5. The feed formulation as claimed in claim 4, wherein the polyclonal IgY antibody formulation is blended with crustacean feed in the range of 0.001% to 0.01% (w/w).
6. The feed formulation as claimed in claim 1, wherein the crustaceans comprise prawns, crabs, lobsters, crayfish, shrimps such as seed shrimp, opossum shrimps, mantis shrimp, preferably shrimp.
7. The feed formulation as claimed in claim 1, wherein VP28 is a recombinant protein comprising a sequence of SEQ.ID. NO.2 encoded by a nucleotide sequence comprising a sequence of SEQ.ID.NO. 1.
8. The feed formulation as claimed in claim 1, wherein recombinant VP28 protein comprising a sequence of SEQ.ID. NO.2 is expressed in prokaryotic microbial cells using a bacterial expression vector comprising the full-length VP28 nucleotide sequence of SEQ.ID NO. 1.
9. The feed formulation as claimed in claim 1, wherein the polyclonal IgY antibody formulation is stable for more than 18 months at 2 - 8ºC.
10. The feed formulation as claimed in claim 1, wherein the formulation is stable at salinity upto 25ppt, and at pH ranging from 6 to 8.
11. The feed formulation as claimed in claim 1, wherein the crustacean feed comprises of animal protein, starch, minerals and vitamins.
12. The feed formulation as claimed in claims 1-11, further comprises additives comprising supplements, phyto-compounds, immune-stimulants, probiotics, binders.

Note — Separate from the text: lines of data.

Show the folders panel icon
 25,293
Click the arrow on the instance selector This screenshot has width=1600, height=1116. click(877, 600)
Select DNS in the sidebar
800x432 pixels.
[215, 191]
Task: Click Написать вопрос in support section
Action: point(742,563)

13. A method of preparation of feed formulation as claimed in claim 1 comprising the steps of:
? preparation of recombinant VP28 protein by culturing a recombinant prokaryotic cell comprising a bacterial expression vector comprising polynucleotide of SEQ ID. No.1 encoding the recombinant VP28 protein comprising amino acid sequence of SEQ ID. No.2 under a condition that the polynucleotide is expressed, recovering and purifying the recombinant VP28 protein from the recombinant prokaryotic cell or a medium in which the recombinant prokaryotic cell has been cultured;
? immunizing the chicken with a formulation comprising the recombinant VP28 protein and adjuvant;
? isolation and purification of polyclonal anti-VP28 IgY antibodies from yolk of egg of the immunized chicken by de-lipidation and other suitable methods;
? freeze drying or spray drying of the purified polyclonal anti-VP28 IgY antibodies to form polyclonal IgY antibody formulation;
? mixing of polyclonal IgY antibody formulation with water and/or crustacean feed.
14. A formulation for white spot syndrome virus (WSSV) infection in crustaceans, comprising of polyclonal anti-WSSV VP28 IgY antibody, wherein the polyclonal IgY antibody formulation comprises polyclonal anti-WSSV VP28 IgY antibody as the active pharmaceutical ingredient.
15. The formulation as claimed in claim 14, wherein the formulation is blended with water in the range of 0.01% to 0.1% (w/v).
16. The formulation as claimed in claim 14, wherein the formulation is blended with crustacean feed in the range of 0.001% to 0.01% (w/w).